JOPLIN, Mo. —
Researching Quaker ancestors is exciting because the Religious Society of Friends has recorded details about its members since the 1600s. One of the best sources of those records is William Wade Hinshaw's set of books titled "Encyclopedia of American Quaker Genealogy." Most larger libraries have a copy.
After checking his encyclopedia, I learned that several of my Sanders and Smith ancestors were Quakers in Chatham County, North Carolina, in the late 1700s and are listed in the records of the Cane Creek Monthly Meeting, one of the largest and first Quaker groups in the region.
From those records, I learned the names of the children, the area where each lived before moving to Cane Creek and the date that they moved there, the area where each family settled after leaving Cane Creek and the date they left, the maiden name of spouses and whether the spouses were Quakers. I also learned the dates of births, deaths and marriages.
Although I thought I understood the records, I was wrong. I discovered my error on a recent trip to Cane Creek when I visited with John Allen, the local Quaker historian, and Mark Tope, the current minister at the Cane Creek Monthly Meeting.

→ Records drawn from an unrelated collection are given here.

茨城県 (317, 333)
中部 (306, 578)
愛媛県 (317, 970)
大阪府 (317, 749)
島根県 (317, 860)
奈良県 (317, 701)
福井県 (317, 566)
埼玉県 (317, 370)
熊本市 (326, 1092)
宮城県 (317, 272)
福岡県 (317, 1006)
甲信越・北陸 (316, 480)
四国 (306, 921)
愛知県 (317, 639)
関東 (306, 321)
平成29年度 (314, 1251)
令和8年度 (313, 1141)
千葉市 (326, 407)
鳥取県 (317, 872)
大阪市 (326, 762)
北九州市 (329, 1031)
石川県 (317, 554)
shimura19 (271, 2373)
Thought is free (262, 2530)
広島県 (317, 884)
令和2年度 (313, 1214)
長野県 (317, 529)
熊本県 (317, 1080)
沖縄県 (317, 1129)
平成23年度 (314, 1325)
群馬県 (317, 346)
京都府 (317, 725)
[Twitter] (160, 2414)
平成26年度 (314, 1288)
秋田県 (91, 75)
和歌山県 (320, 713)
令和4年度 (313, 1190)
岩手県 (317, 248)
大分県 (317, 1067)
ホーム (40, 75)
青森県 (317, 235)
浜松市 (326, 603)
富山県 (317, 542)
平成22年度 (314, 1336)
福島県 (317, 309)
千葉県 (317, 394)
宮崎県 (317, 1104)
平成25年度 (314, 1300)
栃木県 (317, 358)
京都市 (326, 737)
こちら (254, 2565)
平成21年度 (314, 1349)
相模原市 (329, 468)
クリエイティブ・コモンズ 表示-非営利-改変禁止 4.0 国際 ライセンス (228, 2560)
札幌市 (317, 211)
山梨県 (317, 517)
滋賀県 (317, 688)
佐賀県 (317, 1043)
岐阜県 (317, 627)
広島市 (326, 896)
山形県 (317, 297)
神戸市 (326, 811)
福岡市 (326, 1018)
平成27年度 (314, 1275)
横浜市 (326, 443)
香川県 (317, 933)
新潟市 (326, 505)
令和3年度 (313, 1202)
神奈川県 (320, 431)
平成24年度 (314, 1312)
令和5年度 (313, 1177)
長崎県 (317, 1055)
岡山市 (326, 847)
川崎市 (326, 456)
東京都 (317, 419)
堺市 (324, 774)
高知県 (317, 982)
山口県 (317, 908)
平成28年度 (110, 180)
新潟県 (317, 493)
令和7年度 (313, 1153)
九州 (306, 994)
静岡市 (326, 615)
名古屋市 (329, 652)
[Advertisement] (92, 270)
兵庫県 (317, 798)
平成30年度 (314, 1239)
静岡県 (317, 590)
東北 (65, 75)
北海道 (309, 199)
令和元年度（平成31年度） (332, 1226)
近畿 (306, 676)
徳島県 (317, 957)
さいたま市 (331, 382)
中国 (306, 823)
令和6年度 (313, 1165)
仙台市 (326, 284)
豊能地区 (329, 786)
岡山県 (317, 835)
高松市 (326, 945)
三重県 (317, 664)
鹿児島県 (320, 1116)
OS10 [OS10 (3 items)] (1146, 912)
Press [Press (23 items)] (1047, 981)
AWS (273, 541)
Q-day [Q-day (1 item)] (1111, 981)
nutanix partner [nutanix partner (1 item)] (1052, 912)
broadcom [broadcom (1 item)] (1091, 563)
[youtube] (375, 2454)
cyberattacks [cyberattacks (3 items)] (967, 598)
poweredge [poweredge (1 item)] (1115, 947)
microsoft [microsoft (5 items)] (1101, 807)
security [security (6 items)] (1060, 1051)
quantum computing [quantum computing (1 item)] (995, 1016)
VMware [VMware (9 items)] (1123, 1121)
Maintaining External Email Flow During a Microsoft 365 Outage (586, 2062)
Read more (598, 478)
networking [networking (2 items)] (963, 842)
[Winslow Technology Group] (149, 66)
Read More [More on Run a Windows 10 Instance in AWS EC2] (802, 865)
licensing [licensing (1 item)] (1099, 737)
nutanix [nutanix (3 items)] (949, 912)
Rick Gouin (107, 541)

Since details about my ancestors were listed in the Cane Creek Monthly Meeting. I thought that they and their families went there for worship each week. Allen explained that settlers in outlying areas attended preparative meetings in their communities. Delegates from those meetings went to the monthly meetings, where information about the families was recorded.
In retrospect, I had wondered how the families were able to travel more than 30 miles from their farms to worship each week, because settlers could only go about 10 miles per day over the narrow trails.